Quels sont les risques d'une méconnaissance par certains notaires? (risques pour l'employeur aussi)
Pour la personne physique, le risque se situe au niveau de la structuration de son patrimoine. Si elle ne signale pas au notaire les circonstances de son mariage, son expatriation etc…ou si le notaire méconnaît la matière, elle risque de mettre en place une stratégie de détention de son patrimoine et, plus tard, de transmission de celui-ci qui sera inadéquate.
Pour le notaire lui-même, le risque se situe au niveau des conséquences du défaut de conseil et de la non application du droit. Ceci dit, pour qu’il se matérialise, il faut qu’une partie ayant intérêt à ce que le règlement d’une succession ou la dissolution d’un régime matrimonial ait été traité différemment fasse valoir son bon droit. Ce tiers là pourrait être : l’administration fiscale ou la première épouse du défunt qui chercherait pour le premier à récupérer des droits de succession plus élevés pour l’autre à voir la taille de la succession revue à la hausse pour augmenter la part de la réserve qui reviendrait à ses enfants communs avec le défunt. Encore faudrait-il que ces parties connaissent leurs droits !
Pour les entreprises, le risque est moindre mais il existe également. L’entreprise a une certaine obligation de conseil envers les employés qu’elle envoie à l’étranger d’autant que le package « expatriation » qu’elle propose au couple est souvent très complet allant jusqu’à une assistance fiscale sur place. Ne pas sensibiliser l’expatrié aux conséquences potentielles de son départ sur le plan civil est donc un risque pour elle. Je n’ai pas encore eu connaissance de cas où un salarié ou sa famille se serait retourné contre son employeur pour ne pas l’avoir averti des conséquences potentielles civiles négatives de son expatriation mais ça pourrait arriver. L’obligation de l’entreprise est, en tout cas, au minimum de demander à ses salariés de prendre conseil sur les conséquences patrimoniales d’un départ à l’étranger.
Quel est le cas le plus courant que vous rencontrez?
Je traite surtout des questions de régime matrimonial. La grande majorité des couples se marient sans contrat et beaucoup de pays ont encore comme régime matrimonial de base la séparation de biens …Une fois que mes clients ont été alertés des complications auxquelles ils s’exposent, ils me demandent de les aider à remettre de l’ordre dans leur régime matrimonial. Je travaille là-dessus avec des notaires spécialisés sur les questions d’extranéité et de droit international privé.

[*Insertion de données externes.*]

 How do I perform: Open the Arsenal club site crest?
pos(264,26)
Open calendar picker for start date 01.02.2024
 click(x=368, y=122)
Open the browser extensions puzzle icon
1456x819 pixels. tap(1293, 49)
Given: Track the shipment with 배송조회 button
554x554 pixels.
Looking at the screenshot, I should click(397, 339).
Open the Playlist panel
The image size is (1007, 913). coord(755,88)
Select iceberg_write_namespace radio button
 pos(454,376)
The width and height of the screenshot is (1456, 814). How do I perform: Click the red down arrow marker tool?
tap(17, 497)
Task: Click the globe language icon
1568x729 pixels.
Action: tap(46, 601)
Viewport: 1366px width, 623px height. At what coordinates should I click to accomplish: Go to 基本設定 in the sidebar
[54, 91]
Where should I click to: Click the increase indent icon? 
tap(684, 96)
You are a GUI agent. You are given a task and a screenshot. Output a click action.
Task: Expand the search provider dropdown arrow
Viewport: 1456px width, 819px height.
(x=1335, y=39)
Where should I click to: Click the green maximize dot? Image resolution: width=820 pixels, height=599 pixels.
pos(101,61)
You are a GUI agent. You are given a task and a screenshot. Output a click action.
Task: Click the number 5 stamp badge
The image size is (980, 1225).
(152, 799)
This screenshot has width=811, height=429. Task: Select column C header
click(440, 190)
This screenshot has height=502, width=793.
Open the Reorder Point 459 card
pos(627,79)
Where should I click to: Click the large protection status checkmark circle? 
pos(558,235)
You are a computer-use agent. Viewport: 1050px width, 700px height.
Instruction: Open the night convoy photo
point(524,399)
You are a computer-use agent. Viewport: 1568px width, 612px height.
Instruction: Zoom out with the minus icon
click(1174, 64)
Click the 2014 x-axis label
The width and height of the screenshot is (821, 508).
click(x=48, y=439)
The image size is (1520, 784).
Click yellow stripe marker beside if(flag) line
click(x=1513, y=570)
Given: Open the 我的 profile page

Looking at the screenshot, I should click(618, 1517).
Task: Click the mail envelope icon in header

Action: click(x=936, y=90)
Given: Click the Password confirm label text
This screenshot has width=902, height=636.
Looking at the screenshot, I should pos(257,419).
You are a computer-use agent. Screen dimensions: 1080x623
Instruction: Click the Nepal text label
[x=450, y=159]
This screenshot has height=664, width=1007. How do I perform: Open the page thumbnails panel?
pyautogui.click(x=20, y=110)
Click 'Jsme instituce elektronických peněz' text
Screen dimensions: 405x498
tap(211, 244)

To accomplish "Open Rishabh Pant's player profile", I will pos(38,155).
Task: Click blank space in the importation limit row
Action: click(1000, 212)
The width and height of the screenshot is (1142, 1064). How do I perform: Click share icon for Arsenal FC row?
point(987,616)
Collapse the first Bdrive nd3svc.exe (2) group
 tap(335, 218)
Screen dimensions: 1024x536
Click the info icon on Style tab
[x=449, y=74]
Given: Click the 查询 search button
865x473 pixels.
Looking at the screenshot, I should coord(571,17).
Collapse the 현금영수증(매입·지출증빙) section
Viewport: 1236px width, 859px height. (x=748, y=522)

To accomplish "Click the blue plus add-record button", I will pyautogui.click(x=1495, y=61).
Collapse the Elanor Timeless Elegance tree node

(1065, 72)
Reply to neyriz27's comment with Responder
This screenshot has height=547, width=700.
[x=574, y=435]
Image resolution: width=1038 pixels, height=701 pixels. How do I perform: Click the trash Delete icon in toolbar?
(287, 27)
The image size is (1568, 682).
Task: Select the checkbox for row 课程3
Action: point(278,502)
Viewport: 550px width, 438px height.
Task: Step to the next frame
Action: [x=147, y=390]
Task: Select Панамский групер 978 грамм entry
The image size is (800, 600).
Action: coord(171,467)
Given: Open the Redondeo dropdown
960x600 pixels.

Quels conseils pratiques pourriez-vous donner à un couple qui s'expatrie, qui est déjà expatrié?
Prendre conseil avant un départ et avant un retour s’impose. Il y a des questions d’ordre civil à traiter comme on l’a vu (régime mat) mais aussi des questions fiscales. Et puis… si on envisage de se marier pendant une période d’expatriation, ne pas oublier qu’on aura toujours intérêt à faire un contrat même si c’est pour opter pour le régime matrimonial légal de base français.